SET TASK — Reproduce the newsletter excerpt on gold manipulation that follows, word for word from its first line to its last.

PASSAGE GIVEN —
:::

- Plea bargain in New York: Fall guy for gold manipulation scheme
- Gold manipulation: Once fringe, now (nearly) mainstream
- An ex-regulator’s deathbed confession about one of the big banks
- Longtime metals expert comes around to manipulation thesis
- Post-Fed letdown: Yield curve inverts (again) after latest signals
- Reader says we’ve “lost it” with our take on the Hong Kong protests.
Two days ago, a precious metals trader with JPMorgan Chase pleaded guilty to federal charges. “Christiaan Trunz admitted during a hearing in federal court in Brooklyn that he placed and then canceled thousands of orders for futures contracts for gold, silver, platinum and palladium while he worked at Bear Stearns and JPMorgan from 2007–2016,” reports Bloomberg.
He faces more than 11 years of prison time, but in all likelihood he’ll just be fined and ordered not to trade precious metals again.
Trunz is the third trader who copped a plea on metals manipulation in the last year.
But those three are just the fall guys for a much bigger scheme that’s only now being talked about in polite company.
We should back up a bit: Your editor’s view on “gold manipulation” has evolved over the nine years I’ve been managing editor of this daily missive.
For a long time I was in the camp of newsletter legend Doug Casey — that there was nothing to it. Also in this camp is Marc Faber of Gloom, Boom & Doom Report fame. I took a quotation of his and turned it into a meme…
That’s still true, by the way. Even with gold up 25% in the last year and hovering around $1,500, there’s still ample headroom. Reasonable people are talking $2,000 and not getting laughed out of the room.
It was our own Jim Rickards who opened my eyes to how the powers that be manipulate the gold price.
The short version: Central banks lease gold bars to commercial banks… which then proceed to sell the bars to buyers in Asia. The bars, meanwhile, never leave the vault. (Too costly and complicated to transport.)

:::

DATA LINES —
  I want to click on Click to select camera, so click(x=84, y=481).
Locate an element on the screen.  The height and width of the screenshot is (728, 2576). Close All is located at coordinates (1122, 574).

:::

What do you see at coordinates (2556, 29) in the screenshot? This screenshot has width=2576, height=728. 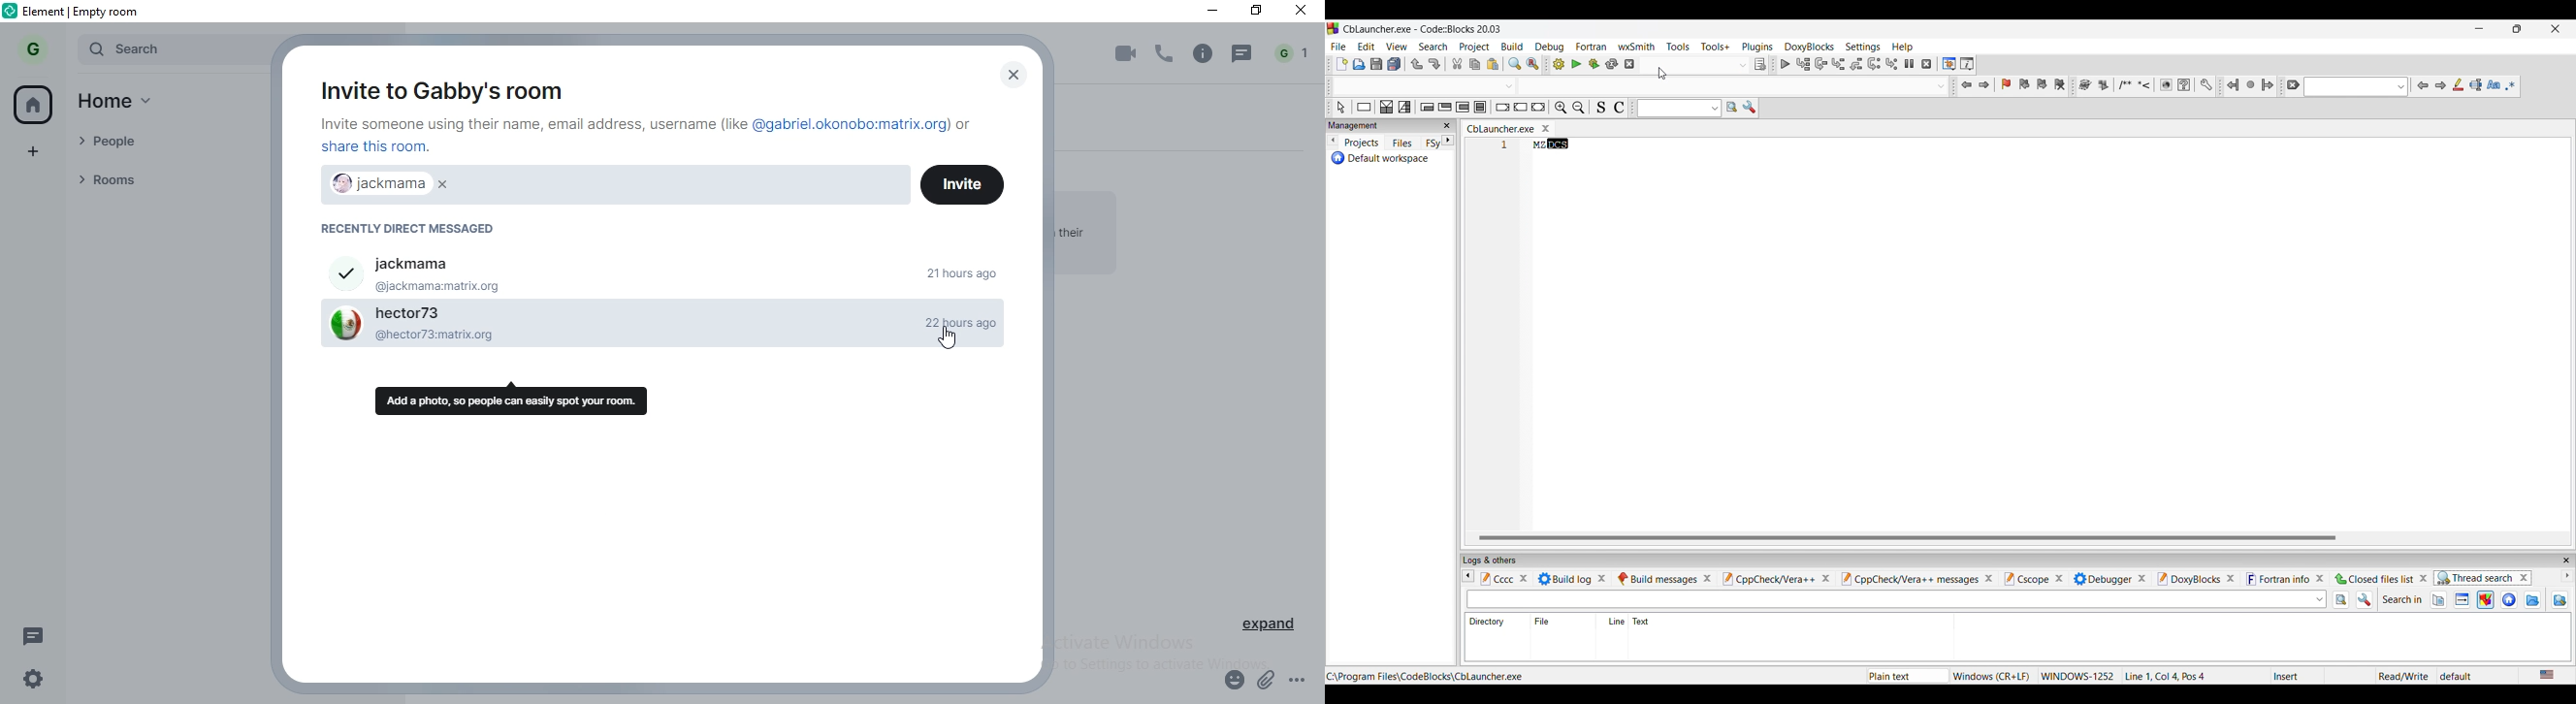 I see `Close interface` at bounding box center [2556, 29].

:::

RESULT OF THIS EXERCISE —
- Plea bargain in New York: Fall guy for gold manipulation scheme
- Gold manipulation: Once fringe, now (nearly) mainstream
- An ex-regulator’s deathbed confession about one of the big banks
- Longtime metals expert comes around to manipulation thesis
- Post-Fed letdown: Yield curve inverts (again) after latest signals
- Reader says we’ve “lost it” with our take on the Hong Kong protests.
Two days ago, a precious metals trader with JPMorgan Chase pleaded guilty to federal charges. “Christiaan Trunz admitted during a hearing in federal court in Brooklyn that he placed and then canceled thousands of orders for futures contracts for gold, silver, platinum and palladium while he worked at Bear Stearns and JPMorgan from 2007–2016,” reports Bloomberg.
He faces more than 11 years of prison time, but in all likelihood he’ll just be fined and ordered not to trade precious metals again.
Trunz is the third trader who copped a plea on metals manipulation in the last year.
But those three are just the fall guys for a much bigger scheme that’s only now being talked about in polite company.
We should back up a bit: Your editor’s view on “gold manipulation” has evolved over the nine years I’ve been managing editor of this daily missive.
For a long time I was in the camp of newsletter legend Doug Casey — that there was nothing to it. Also in this camp is Marc Faber of Gloom, Boom & Doom Report fame. I took a quotation of his and turned it into a meme…
That’s still true, by the way. Even with gold up 25% in the last year and hovering around $1,500, there’s still ample headroom. Reasonable people are talking $2,000 and not getting laughed out of the room.
It was our own Jim Rickards who opened my eyes to how the powers that be manipulate the gold price.
The short version: Central banks lease gold bars to commercial banks… which then proceed to sell the bars to buyers in Asia. The bars, meanwhile, never leave the vault. (Too costly and complicated to transport.)